Beaucoup, camarades de vos premières campagnes électorales, sauront mieux que moi raconter votre rôle majeur dans la métamorphose de Lyon et de son agglomération. Je connais, pour l’avoir vécue avec d’autres de près, votre place essentielle dans l’élection d’Emmanuel Macron comme président de la République. Je souhaite simplement porter ici témoignage de ce que fut mon apprentissage à vos côtés au cours de ces huit années, vous l’élu d’expérience devenu homme d’État, moi le militant dans la vingtaine venu de Bretagne.
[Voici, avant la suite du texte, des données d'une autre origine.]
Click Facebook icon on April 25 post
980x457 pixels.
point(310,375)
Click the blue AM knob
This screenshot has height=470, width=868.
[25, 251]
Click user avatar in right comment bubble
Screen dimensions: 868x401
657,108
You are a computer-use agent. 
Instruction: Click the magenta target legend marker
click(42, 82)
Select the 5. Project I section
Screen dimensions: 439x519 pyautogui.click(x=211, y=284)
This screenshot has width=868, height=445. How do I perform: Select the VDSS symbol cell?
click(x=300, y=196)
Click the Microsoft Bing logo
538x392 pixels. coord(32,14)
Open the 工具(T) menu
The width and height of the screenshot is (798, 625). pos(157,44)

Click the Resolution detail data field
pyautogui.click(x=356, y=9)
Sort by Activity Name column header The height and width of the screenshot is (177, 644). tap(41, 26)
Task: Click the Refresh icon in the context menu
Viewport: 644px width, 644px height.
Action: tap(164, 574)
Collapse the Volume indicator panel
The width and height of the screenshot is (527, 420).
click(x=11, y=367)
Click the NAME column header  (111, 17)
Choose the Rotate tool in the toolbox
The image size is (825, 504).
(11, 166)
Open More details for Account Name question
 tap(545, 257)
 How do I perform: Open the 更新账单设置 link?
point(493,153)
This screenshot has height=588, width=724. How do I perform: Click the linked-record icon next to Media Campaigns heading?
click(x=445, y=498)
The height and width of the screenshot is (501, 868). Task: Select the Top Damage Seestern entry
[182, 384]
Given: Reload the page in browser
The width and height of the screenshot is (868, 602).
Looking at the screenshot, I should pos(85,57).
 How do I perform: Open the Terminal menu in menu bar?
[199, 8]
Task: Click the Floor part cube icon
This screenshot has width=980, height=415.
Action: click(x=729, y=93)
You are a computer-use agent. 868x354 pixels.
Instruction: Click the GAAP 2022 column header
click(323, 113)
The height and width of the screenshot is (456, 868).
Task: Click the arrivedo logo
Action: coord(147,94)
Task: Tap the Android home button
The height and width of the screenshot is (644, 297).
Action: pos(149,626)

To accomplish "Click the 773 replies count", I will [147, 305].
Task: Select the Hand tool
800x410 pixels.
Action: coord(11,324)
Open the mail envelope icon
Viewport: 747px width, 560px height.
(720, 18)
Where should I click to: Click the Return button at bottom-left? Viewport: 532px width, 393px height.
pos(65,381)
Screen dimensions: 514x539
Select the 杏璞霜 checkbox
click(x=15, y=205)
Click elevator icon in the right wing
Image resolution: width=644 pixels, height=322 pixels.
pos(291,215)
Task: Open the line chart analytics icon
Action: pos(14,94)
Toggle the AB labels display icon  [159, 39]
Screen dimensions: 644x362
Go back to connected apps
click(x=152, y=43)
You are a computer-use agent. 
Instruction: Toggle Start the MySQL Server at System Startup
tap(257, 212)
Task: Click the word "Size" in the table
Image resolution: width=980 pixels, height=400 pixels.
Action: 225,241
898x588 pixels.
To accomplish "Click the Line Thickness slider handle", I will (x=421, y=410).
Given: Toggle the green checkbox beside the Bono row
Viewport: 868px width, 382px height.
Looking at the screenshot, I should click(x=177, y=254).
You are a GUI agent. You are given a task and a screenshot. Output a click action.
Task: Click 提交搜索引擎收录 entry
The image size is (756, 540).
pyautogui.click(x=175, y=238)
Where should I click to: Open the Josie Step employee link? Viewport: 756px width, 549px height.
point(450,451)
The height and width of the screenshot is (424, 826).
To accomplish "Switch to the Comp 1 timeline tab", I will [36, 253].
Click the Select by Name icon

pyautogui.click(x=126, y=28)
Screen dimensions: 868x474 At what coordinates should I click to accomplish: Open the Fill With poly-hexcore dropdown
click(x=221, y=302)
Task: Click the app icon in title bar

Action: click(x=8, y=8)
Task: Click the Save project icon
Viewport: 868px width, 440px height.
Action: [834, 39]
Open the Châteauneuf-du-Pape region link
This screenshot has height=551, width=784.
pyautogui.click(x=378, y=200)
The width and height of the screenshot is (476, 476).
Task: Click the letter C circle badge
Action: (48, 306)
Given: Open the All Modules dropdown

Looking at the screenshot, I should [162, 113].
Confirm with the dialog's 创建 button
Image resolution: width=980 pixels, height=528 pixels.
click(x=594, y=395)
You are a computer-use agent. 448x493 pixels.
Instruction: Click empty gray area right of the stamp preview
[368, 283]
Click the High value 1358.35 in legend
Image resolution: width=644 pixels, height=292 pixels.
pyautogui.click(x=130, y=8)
Vous m’avez enseigné l’éthique du travail. Souvent, vous me racontiez vos matins laborieux, où enfant, vous accompagniez votre père à l’usine, apprenant vos leçons à six heures du matin avant de rejoindre l’école. Ce sens de l’effort ne vous a jamais quitté. Combien de dimanches dans le TGV, combien de soirées dans le secret de Beauvau à revoir, remodeler, trouver le mot juste lors de longues séances de relectures ? Combien d’heures assidues aussi à écrire le programme que vous alliez présenter aux Lyonnais et qui ne devait souffrir d’aucune imprécision ? Les responsables politiques sont hélas mal aimés par leurs concitoyens. Je mets au défi quiconque de supporter ne serait-ce qu’un mois du rythme que vous enduriez en tant que Ministre ou Maire de Lyon.

L’esprit grande prairie

Vous m’avez appris à regarder la réalité en face. “Voir ce que l’on voit” comme écrit Péguy. Non pas que vous rejetiez les auteurs et l’idéologie : mes proches se souviennent encore des nuits écourtées par Fourier, Proudhon ou Saint-Simon dont la lecture me fut vigoureusement conseillée. Mais vous m’avez toujours enjoint d’ajouter à l’apprentissage des lettres et des idées, celui de la rue et du terrain. Cette règle d’airain fut un choc pour le littéraire un peu naïf que j’étais alors. Soudain, les certitudes de ceux qui, ayant lu des livres, pensent savoir mieux que les autres furent fracassées par les tractages à la Duchère, les marchés à Vénissieux, les porte à porte dans les tours de Gerland, les réunions publiques dans les communes des Mont d’Or ou les confrontations avec les syndicalistes prétendus révolutionnaires de l’ENS. Soudain, la sécurité, l’immigration, la ghettoïsation, toutes ces difficultés étrangères au gamin de la classe moyenne périurbaine des années 2000 que j’étais, jaillissaient dans une lumière crue. Le président de la République l’a évoqué dans son éloge funèbre : à vos collaborateurs lyonnais, Arthur, Jean-Marie, Najet et tous les autres, vous racontiez souvent l’interpellation d’une électrice qui, cinq ans après votre arrivée à l’Assemblée nationale, vous demandait : “Qu’avez-vous changé dans ma vie ?” Plus un jour ne passe sans que cette question qui vous obsédait ne me hante. Plus un jour ne se passe sans que je ne me dise, comme vous le clamiez malicieusement en pied de nez à ceux qui occupent des responsabilités sans vraiment les exercer : “Il faut faire des trucs.”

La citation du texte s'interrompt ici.